I understand that it doesn't work when R is not commutative, but only by an example - I don't see where it actually breaks down.
Well, first and foremost, the thing you said earlier I know that $(r)$ is then a nilpotent ideal. is completely false in the general noncommutative case.
For example, if $R=M_2(\mathbb Q)$ and $r=\begin{bmatrix}0&1\\0&0\end{bmatrix}$, then $(r)=R$ is in fact a summand.
Even if you switch to one-sided ideals, it is still not true that $rR$ is nilpotent: $rR=\begin{bmatrix}1&0\\0&0\end{bmatrix}R$ and $\begin{bmatrix}1&0\\0&0\end{bmatrix}$ is not nilpotent, and the right ideal is still a summand.
On
I'm a tad rusty on projective modules and such, so I worked up a proof based on "first principles", only using basic definitions and so forth:
I assume $r \ne 0$; in the case $r = 0$, it is trivial that $R = (0) \oplus R$.
Suppose that $(r)$ were a direct $R$-modular summand of $R$; that is,
$R = (r) \oplus M; \tag 1$
then by definition
$R = (r) + M, \; (r) \cap M = \{0\}, \tag 2$
where $M \subset R$ is also an $R$-modular summand; $M$ being an $R$-submodule of $R$ requires
$RM \subset M; \tag 3$
that is, $M$ itself is an ideal of $R$; furthermore, $M$ must be proper in $R$, that is
$M \subsetneq R, \tag 4$
since $r \ne 0$ forces, via (2),
$r \notin M. \tag 5$
Now. again by virtue of (2), $1 \in R$ must be of the form
$1 = ar + m, \tag 6$
for some
$a \in R, \; m \in M; \tag 7$
thus,
$1 - ar = m \in M; \tag 8$
but the hypothesis $r^n = 0$ implies $m = 1 - ar$ is invertible in $R$, since we have the identity
$m \displaystyle \sum_0^n (ar)^k = (1 - ar) \sum_0^n (ar)^k = \sum_0^n (ar)^k - \sum_1^{n + 1} (ar)^k$ $= 1 - (ar)^{n + 1} = 1 - a^{n + 1}r^{n + 1} = 1; \tag 9$
and now we further infer from (8) that
$1 = m \displaystyle \sum_0^n (ar)^k \in M \Longrightarrow M = R, \tag{10}$
since
$\forall b\in R, \; b = b(1) \in M; \tag{11}$
but $M = R$ contradicts (4), so we cannot have (1).
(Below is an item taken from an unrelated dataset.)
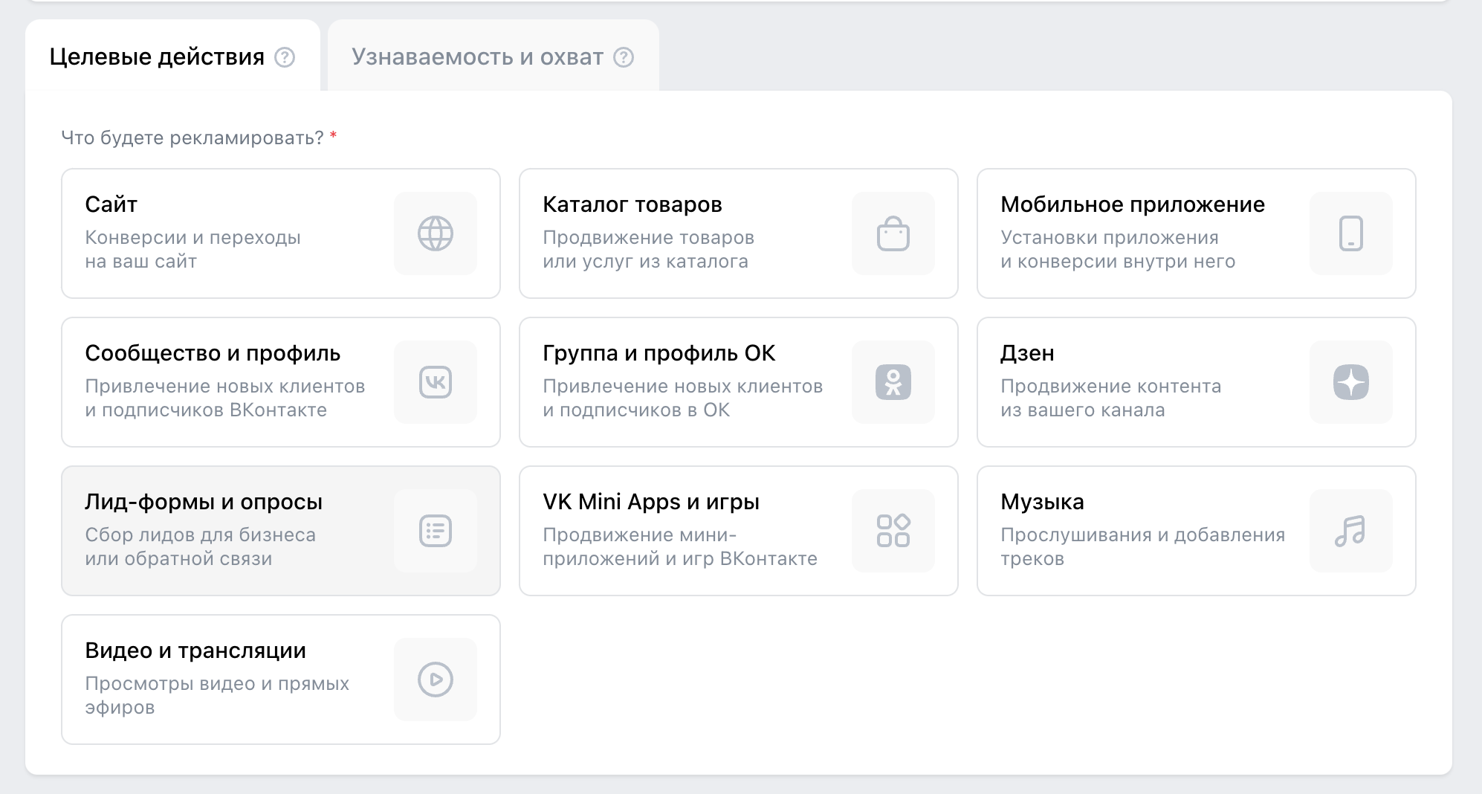Click the list form icon for Лид-формы

point(435,531)
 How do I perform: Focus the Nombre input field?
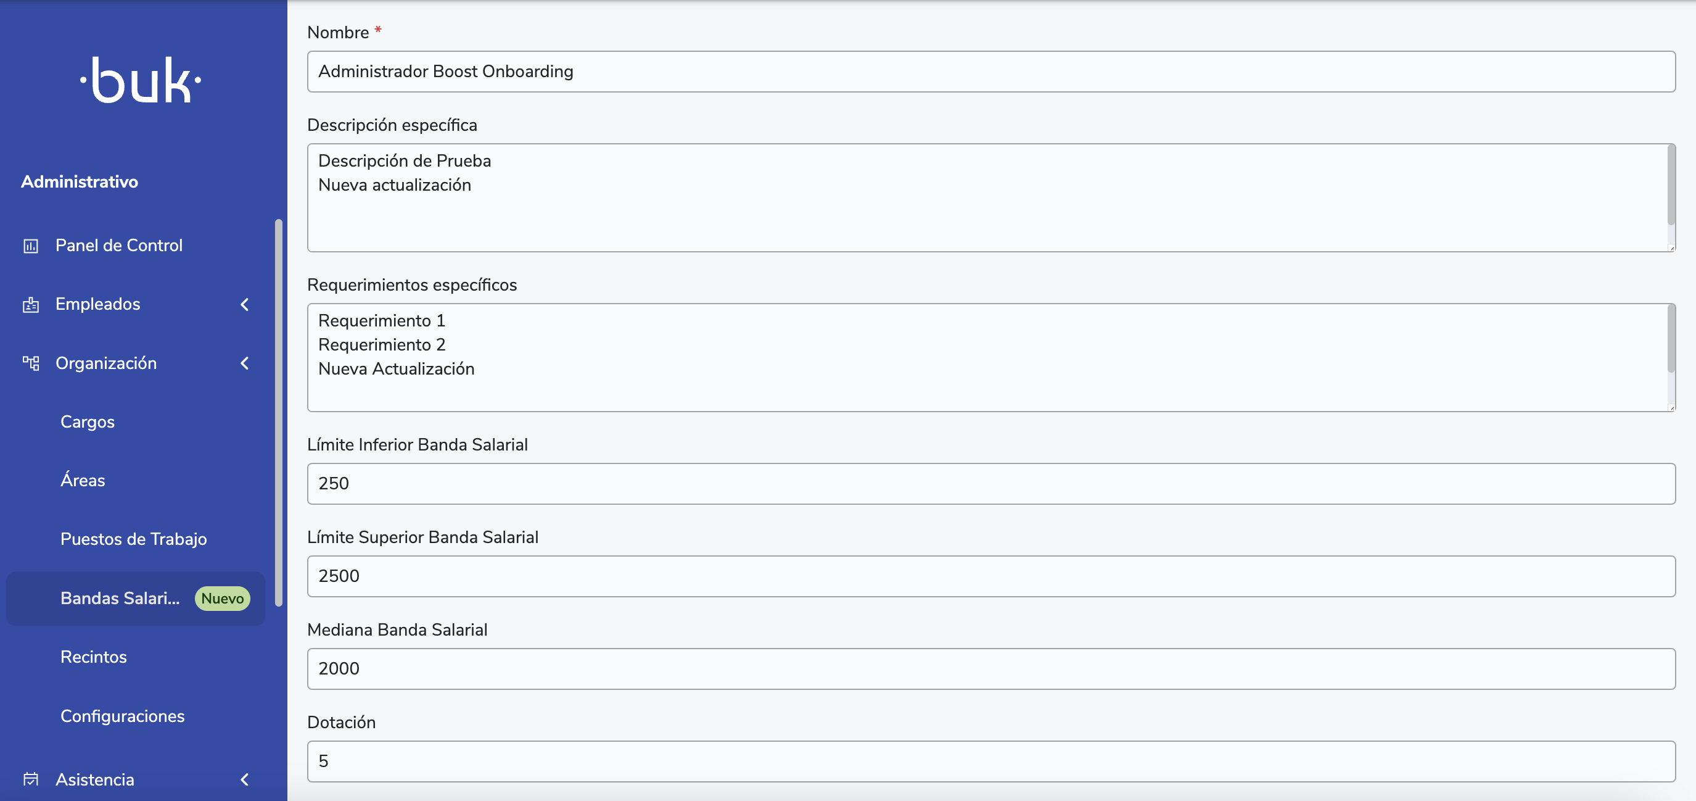point(991,72)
If $\langle r\rangle=Rr$ is a direct summand of $R$, then we have a split exact sequence $$\{0\}\to Rr\to R\to R/Rr\to\{0\}$$ hence there exists an $R$-module homomorphism $\pi:R\to Rr$ such that $\pi(ar)=ar$ for all $a\in R$. In particular, $\pi(r)=r$, hence $\pi(r^n)=r^{n-1}\pi(r)=r^n$ for all $n>0$. Let $\pi(1)=ur$ for some $u\in R$. Let $n$ be the smallest $n>0$ such that $r^n=0$. Then $r^{n-1}=\pi(r^{n-1})=r^{n-1}\pi(1)=ur^n=0$ - a contradiction.